In relation to G, there is the dilemma I referred to in paragraph 49(iv) above. More generally, it must, I am satisfied, be for F and not for M to decide when, in what circumstances, and how G, whether still a minor or not, should be introduced to this part of her family history.

iv)

For all the reasons I summarised in paragraph 49(v), the arguments based on an alleged miscarriage of justice carry much less weight in the particular circumstances of this case than ordinarily they would.

52.

At the end of the day, in evaluating the impact on M of not permitting publicity and, in comparison, the impact on F, G, B and BB of permitting publicity, the balance which has to be struck comes down clearly, in my judgment, against permitting M to do what she would wish. Again, as in the case of B’s application, I make clear that this conclusion is in no way dependent upon G being a minor, being equally applicable once she has attained her majority. Singer J, as we have seen, foresaw “positive disadvantages” in re-opening the issues in a public forum. I can readily understand why he came to that conclusion, and the passage of years has not, in my judgment, made it any the less valid.

53.

There are cases, and this is one, where the proper forum for exploring and debating such issues is within the privacy of the family rather than under the public gaze.
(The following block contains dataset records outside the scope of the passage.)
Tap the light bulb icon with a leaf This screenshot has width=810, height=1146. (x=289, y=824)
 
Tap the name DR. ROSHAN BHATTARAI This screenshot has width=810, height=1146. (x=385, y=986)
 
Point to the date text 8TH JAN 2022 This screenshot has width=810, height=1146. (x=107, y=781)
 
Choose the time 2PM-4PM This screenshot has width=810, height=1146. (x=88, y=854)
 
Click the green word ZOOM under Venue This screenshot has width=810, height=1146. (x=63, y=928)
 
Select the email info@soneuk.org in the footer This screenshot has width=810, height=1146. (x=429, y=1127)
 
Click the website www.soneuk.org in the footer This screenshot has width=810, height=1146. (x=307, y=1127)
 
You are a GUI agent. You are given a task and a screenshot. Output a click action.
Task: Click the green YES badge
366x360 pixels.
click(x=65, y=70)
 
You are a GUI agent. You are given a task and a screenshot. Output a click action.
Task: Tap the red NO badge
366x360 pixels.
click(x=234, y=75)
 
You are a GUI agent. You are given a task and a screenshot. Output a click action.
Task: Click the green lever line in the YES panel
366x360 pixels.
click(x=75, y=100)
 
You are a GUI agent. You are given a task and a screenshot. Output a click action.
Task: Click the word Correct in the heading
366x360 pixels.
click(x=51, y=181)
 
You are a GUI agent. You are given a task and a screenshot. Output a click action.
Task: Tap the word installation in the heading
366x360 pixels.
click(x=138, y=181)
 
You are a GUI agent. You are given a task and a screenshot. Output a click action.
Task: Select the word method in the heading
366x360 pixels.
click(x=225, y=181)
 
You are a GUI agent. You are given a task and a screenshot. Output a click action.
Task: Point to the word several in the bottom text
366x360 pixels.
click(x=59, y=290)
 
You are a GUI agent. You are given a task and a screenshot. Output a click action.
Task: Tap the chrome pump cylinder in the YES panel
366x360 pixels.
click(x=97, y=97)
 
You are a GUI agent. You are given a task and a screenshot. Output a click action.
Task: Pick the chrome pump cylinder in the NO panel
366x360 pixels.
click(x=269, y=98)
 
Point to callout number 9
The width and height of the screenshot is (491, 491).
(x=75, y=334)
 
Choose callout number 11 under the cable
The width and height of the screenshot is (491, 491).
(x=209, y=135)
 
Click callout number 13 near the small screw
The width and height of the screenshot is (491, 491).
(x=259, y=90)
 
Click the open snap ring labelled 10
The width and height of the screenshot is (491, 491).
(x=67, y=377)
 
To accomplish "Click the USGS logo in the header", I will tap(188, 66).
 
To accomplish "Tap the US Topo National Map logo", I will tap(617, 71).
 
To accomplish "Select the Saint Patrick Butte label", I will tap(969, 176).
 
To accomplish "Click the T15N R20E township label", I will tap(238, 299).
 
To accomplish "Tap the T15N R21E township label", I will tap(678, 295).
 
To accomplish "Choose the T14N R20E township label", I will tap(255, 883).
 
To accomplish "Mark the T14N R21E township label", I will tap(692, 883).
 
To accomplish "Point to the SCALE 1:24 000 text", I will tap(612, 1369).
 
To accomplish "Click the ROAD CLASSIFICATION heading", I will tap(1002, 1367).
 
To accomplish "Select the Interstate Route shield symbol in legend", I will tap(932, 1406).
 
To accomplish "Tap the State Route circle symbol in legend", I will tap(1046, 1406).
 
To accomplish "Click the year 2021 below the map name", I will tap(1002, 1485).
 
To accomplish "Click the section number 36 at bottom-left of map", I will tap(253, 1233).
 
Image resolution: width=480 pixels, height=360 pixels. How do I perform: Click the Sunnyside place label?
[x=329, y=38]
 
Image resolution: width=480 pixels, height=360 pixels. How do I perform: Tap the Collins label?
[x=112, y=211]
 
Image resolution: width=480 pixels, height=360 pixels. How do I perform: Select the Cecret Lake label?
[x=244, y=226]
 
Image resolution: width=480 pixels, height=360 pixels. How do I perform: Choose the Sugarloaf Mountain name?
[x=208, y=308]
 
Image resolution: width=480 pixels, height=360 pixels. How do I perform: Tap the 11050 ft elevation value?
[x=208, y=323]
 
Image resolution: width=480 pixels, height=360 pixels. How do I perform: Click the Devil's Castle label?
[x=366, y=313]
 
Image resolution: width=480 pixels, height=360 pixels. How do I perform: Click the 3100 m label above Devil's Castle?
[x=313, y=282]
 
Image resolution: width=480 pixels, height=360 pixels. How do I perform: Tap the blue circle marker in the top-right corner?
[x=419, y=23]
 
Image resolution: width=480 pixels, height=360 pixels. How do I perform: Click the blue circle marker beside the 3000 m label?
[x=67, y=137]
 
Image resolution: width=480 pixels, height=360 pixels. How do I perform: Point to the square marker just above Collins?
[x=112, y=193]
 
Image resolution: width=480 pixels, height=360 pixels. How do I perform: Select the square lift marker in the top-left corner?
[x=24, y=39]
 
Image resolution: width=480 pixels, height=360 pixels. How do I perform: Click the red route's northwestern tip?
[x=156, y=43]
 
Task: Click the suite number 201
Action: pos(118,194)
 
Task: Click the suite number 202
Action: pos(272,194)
I appreciate that the consequence of what happened before Singer J was the long-term fracturing of the family, so that discussions within the family may be more than usually problematic and difficult. But if, as she says, M’s objective is that her children and any future family should be able to hear her side of the story and make up their own minds, that is not something likely to be achieved by a public debate unilaterally stirred up by M.

54.

Picking up a point I referred to in paragraph 22 above, there can be no objection to M, if they wish to have such discussions with her, speaking to either B or BB about the proceedings and giving them her side of the story. My order will make that clear.